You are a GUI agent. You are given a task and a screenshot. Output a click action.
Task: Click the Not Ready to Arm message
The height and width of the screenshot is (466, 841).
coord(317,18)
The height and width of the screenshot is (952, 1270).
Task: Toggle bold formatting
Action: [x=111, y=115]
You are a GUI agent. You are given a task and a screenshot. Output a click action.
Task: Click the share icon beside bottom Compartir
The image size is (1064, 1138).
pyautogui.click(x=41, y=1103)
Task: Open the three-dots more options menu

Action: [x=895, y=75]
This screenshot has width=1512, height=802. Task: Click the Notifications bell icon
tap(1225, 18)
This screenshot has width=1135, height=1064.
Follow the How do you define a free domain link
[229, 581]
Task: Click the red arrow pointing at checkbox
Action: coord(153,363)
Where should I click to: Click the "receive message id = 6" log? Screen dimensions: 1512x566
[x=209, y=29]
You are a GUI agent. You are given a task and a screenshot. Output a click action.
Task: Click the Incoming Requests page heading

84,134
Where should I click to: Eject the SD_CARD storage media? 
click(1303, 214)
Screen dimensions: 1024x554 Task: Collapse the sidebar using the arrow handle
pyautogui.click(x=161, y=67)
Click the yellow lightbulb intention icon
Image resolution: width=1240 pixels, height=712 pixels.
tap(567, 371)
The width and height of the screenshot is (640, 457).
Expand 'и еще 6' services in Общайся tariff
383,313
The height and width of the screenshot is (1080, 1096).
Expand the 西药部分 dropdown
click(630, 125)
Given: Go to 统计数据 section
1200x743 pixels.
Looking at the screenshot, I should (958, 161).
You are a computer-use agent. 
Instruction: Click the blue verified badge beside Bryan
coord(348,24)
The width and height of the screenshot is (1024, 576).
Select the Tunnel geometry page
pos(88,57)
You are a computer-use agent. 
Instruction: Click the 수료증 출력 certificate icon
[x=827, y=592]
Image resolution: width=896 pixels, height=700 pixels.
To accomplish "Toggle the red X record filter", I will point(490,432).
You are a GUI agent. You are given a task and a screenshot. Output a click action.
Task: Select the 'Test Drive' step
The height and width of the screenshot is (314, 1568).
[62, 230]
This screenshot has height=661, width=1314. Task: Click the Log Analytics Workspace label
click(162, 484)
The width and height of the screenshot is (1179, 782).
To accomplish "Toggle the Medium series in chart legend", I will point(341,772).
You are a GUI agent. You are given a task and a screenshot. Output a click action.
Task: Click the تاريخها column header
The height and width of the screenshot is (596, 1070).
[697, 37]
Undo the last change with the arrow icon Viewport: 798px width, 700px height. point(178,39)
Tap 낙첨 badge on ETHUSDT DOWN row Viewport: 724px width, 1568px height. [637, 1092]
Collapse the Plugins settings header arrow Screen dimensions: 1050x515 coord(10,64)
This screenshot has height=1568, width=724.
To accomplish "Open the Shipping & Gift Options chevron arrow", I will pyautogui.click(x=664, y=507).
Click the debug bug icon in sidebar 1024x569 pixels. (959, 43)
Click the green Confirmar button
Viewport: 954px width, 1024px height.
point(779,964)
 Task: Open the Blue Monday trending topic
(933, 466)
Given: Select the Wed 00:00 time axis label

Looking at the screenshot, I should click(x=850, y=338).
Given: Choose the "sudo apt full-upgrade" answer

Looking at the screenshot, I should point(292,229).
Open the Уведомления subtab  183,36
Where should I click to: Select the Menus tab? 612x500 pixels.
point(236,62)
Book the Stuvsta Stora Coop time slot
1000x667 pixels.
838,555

# # #

WHAT IS NEEDED: Go through the material and set every line down again exactly.

RESPONSE TO THE EXERCISE:
You are a GUI agent. You are given a task and a screenshot. Output a click action.
Task: Click the Not Ready to Arm message
The height and width of the screenshot is (466, 841).
coord(317,18)
The height and width of the screenshot is (952, 1270).
Task: Toggle bold formatting
Action: [x=111, y=115]
You are a GUI agent. You are given a task and a screenshot. Output a click action.
Task: Click the share icon beside bottom Compartir
The image size is (1064, 1138).
pyautogui.click(x=41, y=1103)
Task: Open the three-dots more options menu

Action: [x=895, y=75]
This screenshot has width=1512, height=802. Task: Click the Notifications bell icon
tap(1225, 18)
This screenshot has width=1135, height=1064.
Follow the How do you define a free domain link
[229, 581]
Task: Click the red arrow pointing at checkbox
Action: coord(153,363)
Where should I click to: Click the "receive message id = 6" log? Screen dimensions: 1512x566
[x=209, y=29]
You are a GUI agent. You are given a task and a screenshot. Output a click action.
Task: Click the Incoming Requests page heading

84,134
Where should I click to: Eject the SD_CARD storage media? 
click(1303, 214)
Screen dimensions: 1024x554 Task: Collapse the sidebar using the arrow handle
pyautogui.click(x=161, y=67)
Click the yellow lightbulb intention icon
Image resolution: width=1240 pixels, height=712 pixels.
tap(567, 371)
The width and height of the screenshot is (640, 457).
Expand 'и еще 6' services in Общайся tariff
383,313
The height and width of the screenshot is (1080, 1096).
Expand the 西药部分 dropdown
click(630, 125)
Given: Go to 统计数据 section
1200x743 pixels.
Looking at the screenshot, I should (958, 161).
You are a computer-use agent. 
Instruction: Click the blue verified badge beside Bryan
coord(348,24)
The width and height of the screenshot is (1024, 576).
Select the Tunnel geometry page
pos(88,57)
You are a computer-use agent. 
Instruction: Click the 수료증 출력 certificate icon
[x=827, y=592]
Image resolution: width=896 pixels, height=700 pixels.
To accomplish "Toggle the red X record filter", I will point(490,432).
You are a GUI agent. You are given a task and a screenshot. Output a click action.
Task: Select the 'Test Drive' step
The height and width of the screenshot is (314, 1568).
[62, 230]
This screenshot has height=661, width=1314. Task: Click the Log Analytics Workspace label
click(162, 484)
The width and height of the screenshot is (1179, 782).
To accomplish "Toggle the Medium series in chart legend", I will point(341,772).
You are a GUI agent. You are given a task and a screenshot. Output a click action.
Task: Click the تاريخها column header
The height and width of the screenshot is (596, 1070).
[697, 37]
Undo the last change with the arrow icon Viewport: 798px width, 700px height. point(178,39)
Tap 낙첨 badge on ETHUSDT DOWN row Viewport: 724px width, 1568px height. [637, 1092]
Collapse the Plugins settings header arrow Screen dimensions: 1050x515 coord(10,64)
This screenshot has height=1568, width=724.
To accomplish "Open the Shipping & Gift Options chevron arrow", I will pyautogui.click(x=664, y=507).
Click the debug bug icon in sidebar 1024x569 pixels. (959, 43)
Click the green Confirmar button
Viewport: 954px width, 1024px height.
point(779,964)
 Task: Open the Blue Monday trending topic
(933, 466)
Given: Select the Wed 00:00 time axis label

Looking at the screenshot, I should click(x=850, y=338).
Given: Choose the "sudo apt full-upgrade" answer

Looking at the screenshot, I should point(292,229).
Open the Уведомления subtab  183,36
Where should I click to: Select the Menus tab? 612x500 pixels.
point(236,62)
Book the Stuvsta Stora Coop time slot
1000x667 pixels.
838,555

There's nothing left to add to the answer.